Vou começar esse texto com uma provocação inquietante: o tempo coloca cada rei em seu trono e cada palhaço em seu circo. Explico-me: Luciano Huck, apresentador, empresário, homem de sete milhões de reais mensais somados os acordos dentro e fora da Globo, conforme levantamento do Observatório da TV. Sete milhões. Por mês. Não é erro de digitação. É o tipo de número que convida a uma pausa filosófica antes de qualquer outra consideração.
Vamos fazer essa pausa.
Luciano Huck construiu parte considerável de sua fortuna e de sua reputação popular produzindo um espetáculo chamado Caldeirão, que durante anos funcionou como um teatro da pobreza para entretenimento das classes médias. O mecanismo era simples, quase elegante na sua brutalidade: você trazia uma família pobre, contava sua história com trilha sonora emocional, e então submetia essa família a alguma prova de humilhação controlada: dançar, equilibrar, performar ridículo, e entregava um fusca reformado ou uma casa decorada pela equipe. A plateia aplaudia. A família chorava. O ibope subia.
Uma idosa vestida de Michael Jackson dançando Billie Jean num sábado à noite. Em troca de um fusca 1968. Anote isso num papel e leia de novo.
O que é preciso compreender aqui não é apenas a crueldade, que pode ser relativizada com aquele argumento cansativo de que “a família aceitou participar”: argumento que ignora tudo o que a sociologia e a psicanálise ensinaram sobre consentimento e desigualdade de poder. O que é preciso entender é a função social do espetáculo: ele converte pobreza em entretenimento e apresenta ao espectador uma ilusão reconfortante de que a mobilidade social existe e é alcançável, por esforço, por sorte, por estar no programa certo. Sai a estrutura, entra a narrativa do mérito. Sai a política, entra o fusca. É uma operação ideológica sofisticada, e provavelmente involuntária, que é quando ideologia funciona melhor.

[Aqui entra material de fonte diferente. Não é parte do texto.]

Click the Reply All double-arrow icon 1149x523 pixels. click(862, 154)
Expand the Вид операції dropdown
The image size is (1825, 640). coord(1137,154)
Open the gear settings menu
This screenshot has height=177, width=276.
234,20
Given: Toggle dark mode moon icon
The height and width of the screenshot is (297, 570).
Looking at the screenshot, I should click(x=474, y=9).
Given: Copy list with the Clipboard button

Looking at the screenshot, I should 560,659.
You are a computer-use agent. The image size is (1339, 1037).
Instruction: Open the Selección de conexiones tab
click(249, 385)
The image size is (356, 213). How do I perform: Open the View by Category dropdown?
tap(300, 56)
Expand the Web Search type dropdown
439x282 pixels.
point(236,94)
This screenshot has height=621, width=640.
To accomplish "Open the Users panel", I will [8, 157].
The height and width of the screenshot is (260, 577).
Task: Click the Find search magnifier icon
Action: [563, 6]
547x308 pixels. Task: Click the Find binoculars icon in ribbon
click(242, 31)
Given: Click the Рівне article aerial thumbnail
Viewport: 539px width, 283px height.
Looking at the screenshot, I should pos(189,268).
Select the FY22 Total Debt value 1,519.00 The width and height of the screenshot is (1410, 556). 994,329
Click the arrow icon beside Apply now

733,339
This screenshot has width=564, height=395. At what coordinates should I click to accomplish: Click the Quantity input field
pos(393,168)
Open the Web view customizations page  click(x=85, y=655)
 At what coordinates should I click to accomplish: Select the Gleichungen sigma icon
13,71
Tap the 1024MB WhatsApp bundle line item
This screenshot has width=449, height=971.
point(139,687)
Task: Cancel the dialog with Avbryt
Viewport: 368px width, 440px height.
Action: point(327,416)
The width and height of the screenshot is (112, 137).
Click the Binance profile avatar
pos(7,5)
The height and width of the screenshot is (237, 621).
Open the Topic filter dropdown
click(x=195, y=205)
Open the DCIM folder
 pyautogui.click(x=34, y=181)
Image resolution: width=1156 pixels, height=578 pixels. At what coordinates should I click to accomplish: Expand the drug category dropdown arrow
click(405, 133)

Existe aqui uma contradição que merece ser observada com calma, porque não é simples hipocrisia. É banal, todo mundo tem um pouco. É algo mais estrutural. É a mentalidade do reformador-espetáculo: a ideia de que pobreza se resolve por intervenção dramática e individual, não por política pública silenciosa e sistemática. O fusca é visível. A transferência de renda não fotografa bem. E aí entra a bet.
Luciano Huck, que se preocupa tanto com as finanças da população pobre, divulga casas de apostas. Isso enquanto influenciadores da órbita de Virginia e Neymar fazem o mesmo, destruindo o orçamento de famílias que apostam o aluguel numa virada de mesa. As apostas esportivas online custaram aos brasileiros mais pobres, que são também os mais vulneráveis a esse tipo de armadilha, uma fortuna que nenhum programa de transferência de renda compensaria facilmente.
Os dados sobre o impacto das bets na renda das camadas mais baixas são, digamos, inconfortáveis de contemplar ao lado de uma fala sobre a ineficácia do Bolsa Família. Mas esse tipo de contemplação exigiria uma coerência que o espetáculo não comporta.
Lembro de uma observação do psicanalista Jurandir Freire Costa, trabalhando a partir de outro contexto, mas pertinente aqui, sobre como a classe média brasileira desenvolveu uma relação ambígua com a pobreza: compaixão e desconforto, caridade e distância, vontade de ajudar e necessidade de que o pobre continue recognoscível como pobre, ou seja, como alguém que recebe ajuda, não como alguém com direitos. O Caldeirão operava dentro dessa lógica e seu novo Domingo antes do Fantástico, idem.
O ataque ao Bolsa Família também, mas pelo lado oposto: agora o pobre que recebe do Estado é o que não se esforça, enquanto o que dança fantasiado numa tarde de sábado demonstra virtude. É uma teologia da pobreza disfarçada de pragmatismo econômico. E o que dizer do patrocínio dos bancos do Vorcaro? Isso fica como pergunta retórica, porque há limites para o que cabe num ensaio sem virar um processo judicial. O tempo coloca cada rei em seu trono e cada palhaço em seu circo.
O circo continua. Mudou o formato, não a lógica.